Let’s start with the combat system, because it is the most important part of a fighting game. The game is played like an arcade title with fast-paced action. You can block or counter incoming attacks, and you have two different types of strikes. The quick jab or the powerful punch leaves you wide open. The main strategy is to combine both the jab and the powerful punches to deal a lot of damage in a single sweep. As you play with your favorite character, you’ll discover their speed, range, and combo potential. There are also some simple combos you can do with your jabs, and the directional buttons correspond to different abilities. As you deal damage to your opponent, you will gain a super meter which, if it lands, can be a heavy blow to the HP bar.

Image via Survios

Boxing gameplay is fun and can lead to tense matches. The timing of the moves is critical to determining, and trying to predict the opponent’s next attack can be the difference between winning and losing – this game has that mechanic on point. There are three different types of boxers in Big Rumble Boxing: Creed Champions: the swarmer, the general and the slugger. You’ll see that many of the characters on the roster have similar abilities, and to be honest it’s a bummer, knowing the vast source of the Rocky and Creed movies that the developer has to watch. Regardless, the combat is excellent in most parts and the simplicity is part of the charm of the game.

The modes offered are quite sparse. There is no inline component, but the main meat and potatoes are arcade mode. Each character has a 40 minute to one hour story that gives the player a reason to fight each opponent. Some of the writing is pretty funny, but most of the time it reads like the rest of the Jalapeño in a never-eaten Papa John commission. It is not worth your time.

Image via Survios

Big Rumble Boxing: Creed Champions did a great job portraying both characters Rocky and Creed movies in this game. Fans will love playing dream matches between Adonis and Rocky in their prime, and there are some neat callbacks like Ricky Conlan and Danny Wheeler. The environments are colorful and full of personality with bright visuals. It also perfectly replicates the gyms, where Rocky and Adonis have trained in the past. The game even features a lot of the music from the movies here, so you can fight with “Eye of the Tiger” and “Gonna Fly Now” in the background. It also has some great in-game RnB and Hip Hop tracks.

The problem arises with some of the animations in the game. The super attacks, the most powerful moves in every boxer’s arsenal, are disappointing with one to three disappointing hits at the opponent.
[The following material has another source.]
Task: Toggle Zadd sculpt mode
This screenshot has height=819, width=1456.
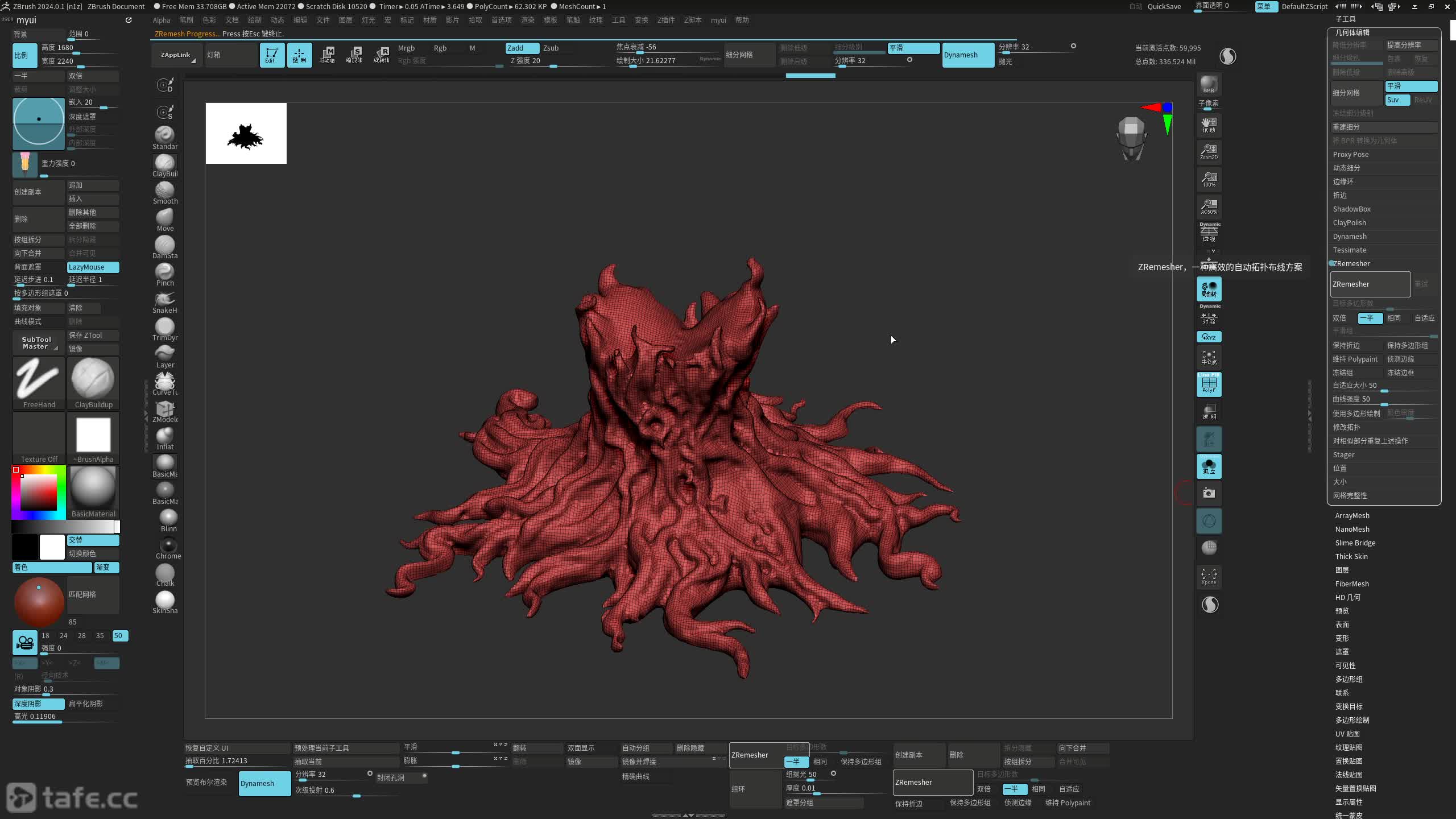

We have to oppose Rocky’s brutal one-two who places his rival on the ground face-first; it looks brutal. I wish the game was more lively and inventive with each of the character’s movements like Ready 2 Rumble did. He felt toned when he didn’t have to be. If the developers wanted to focus on realism, that didn’t equal either. Each of the boxers looks impeccable during the fight with no scrapes, cuts or blood on their faces. Developer Survios probably wanted to keep this game rated PG, but I would have liked to see the boxers worn out and show some sort of fatigue instead.

Big Rumble Boxing: Creed Champions offers a fun boxing experience for those who want something new in the genre. Survios fares well with the lack of online connection, and the game can sometimes feel cheap with boring arcade stories. But if you’re a fan of the franchise, you’ll love spending time with Rocky’s latest video game release.

Disclosure: This review was written using in-game code provided by the publisher.